The methods of physics, applied cautiously, can really help.

The flow of ideas from physics to elsewhere has a long and sometimes chequered history. Niels Bohr famously speculated that the uncertainty principle of quantum physics might be useful in psychology, where observation unavoidably influences an individual's behaviour. Some artists drew on the concepts of Einstein's theory of relativity and applied them — with terrific distortion, obviously — to explain the relativity of moral values. Einstein thought there was something 'psychopathological' about such efforts. “The present fashion of applying the axioms of physical science to human life”, he said, “is not only a mistake but has something reprehensible to it.”

Fortunately, things are rather different today. We've lost the naive belief that physical laws might have direct analogues in the human world, yet have gained confidence that the methods of physics, applied cautiously, can really help. Physics-based modelling of financial markets, to take one example, grows more impressive day by day.

In the early 1990s, economist Brian Arthur introduced a model to explore situations in which people have to make decisions, yet cannot do so on the basis of calculation. He imagined a popular restaurant with live music every Thursday evening. Although many people would like to go, if too many go, the place is overcrowded and everyone is miserable. Hence the problem: it's good to go when most other people don't go, and to stay home when they do go. There's no rational way to decide, as the wisdom of a choice depends ultimately on what other people do.
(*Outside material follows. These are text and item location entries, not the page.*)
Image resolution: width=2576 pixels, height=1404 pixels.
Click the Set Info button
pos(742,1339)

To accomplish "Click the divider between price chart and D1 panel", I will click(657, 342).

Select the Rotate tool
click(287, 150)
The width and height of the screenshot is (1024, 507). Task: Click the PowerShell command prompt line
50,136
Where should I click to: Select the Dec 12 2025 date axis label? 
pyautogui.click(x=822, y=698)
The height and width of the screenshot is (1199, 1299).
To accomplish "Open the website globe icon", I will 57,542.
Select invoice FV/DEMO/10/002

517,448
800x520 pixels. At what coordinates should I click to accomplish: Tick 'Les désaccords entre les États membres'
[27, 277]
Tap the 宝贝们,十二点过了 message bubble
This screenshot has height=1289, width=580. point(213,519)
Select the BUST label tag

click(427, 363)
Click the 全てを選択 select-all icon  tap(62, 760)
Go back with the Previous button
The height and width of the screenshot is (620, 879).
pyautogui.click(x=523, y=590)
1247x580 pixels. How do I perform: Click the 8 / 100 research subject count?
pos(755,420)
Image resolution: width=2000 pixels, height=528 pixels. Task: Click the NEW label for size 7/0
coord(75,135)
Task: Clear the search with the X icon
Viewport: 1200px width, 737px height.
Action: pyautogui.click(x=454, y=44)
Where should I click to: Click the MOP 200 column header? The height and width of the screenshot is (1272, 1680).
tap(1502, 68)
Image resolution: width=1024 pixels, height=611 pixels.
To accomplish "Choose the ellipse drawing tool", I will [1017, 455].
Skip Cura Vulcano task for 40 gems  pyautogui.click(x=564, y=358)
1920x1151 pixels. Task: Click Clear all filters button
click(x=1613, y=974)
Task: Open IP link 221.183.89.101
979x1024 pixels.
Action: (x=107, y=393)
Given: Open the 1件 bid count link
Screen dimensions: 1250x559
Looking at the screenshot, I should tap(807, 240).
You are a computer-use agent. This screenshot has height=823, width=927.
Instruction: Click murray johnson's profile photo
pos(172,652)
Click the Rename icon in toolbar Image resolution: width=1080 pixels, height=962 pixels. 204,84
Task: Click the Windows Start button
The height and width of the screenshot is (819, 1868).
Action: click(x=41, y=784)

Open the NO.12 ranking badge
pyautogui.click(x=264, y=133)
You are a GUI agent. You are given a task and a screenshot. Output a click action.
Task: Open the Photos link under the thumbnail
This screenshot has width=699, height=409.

Drawing on earlier psychological studies, Arthur supposed that real people handle such problems in an adaptive way. We keep a handful of 'strategies' in our heads about how past bar attendance might predict future attendance, and make decisions by using whichever has been most accurate in the recent past. Arthur programmed a computer to simulate a group of people facing this problem, and found that as individuals adapted, attendance ended up fluctuating about the crowding threshold.

A number of physicists have since used this model to explore more realistic social systems, including financial markets. A financial market is clearly not a restaurant, yet there are similarities. The wisdom of a decision now, to buy or sell stock, depends not only on the real facts about the company in question, but on the unpredictable decisions of many others. Also, many investors look to the record of past price movements to predict what will happen next.

Work in this area has led to a variety of increasingly sophisticated models, that give realistic results when compared with empirical reality. They reproduce the statistical character of real market fluctuations, for example, and have even been used to predict market movements with some success (for a recent review, see http://arxiv.org/abs/physics/0606107). Intriguingly, researchers have found surprising links to physics. These models show phase transitions in the collective market organization, depending on the number of participating people, and such transitions can be described analytically using the replica trick of spin-glass theory.

This excursion from physics into the social sciences shows real promise — not just hope and hype — for building a fundamental understanding of collective human systems. I don't think Einstein would find anything 'psychopathological' in that.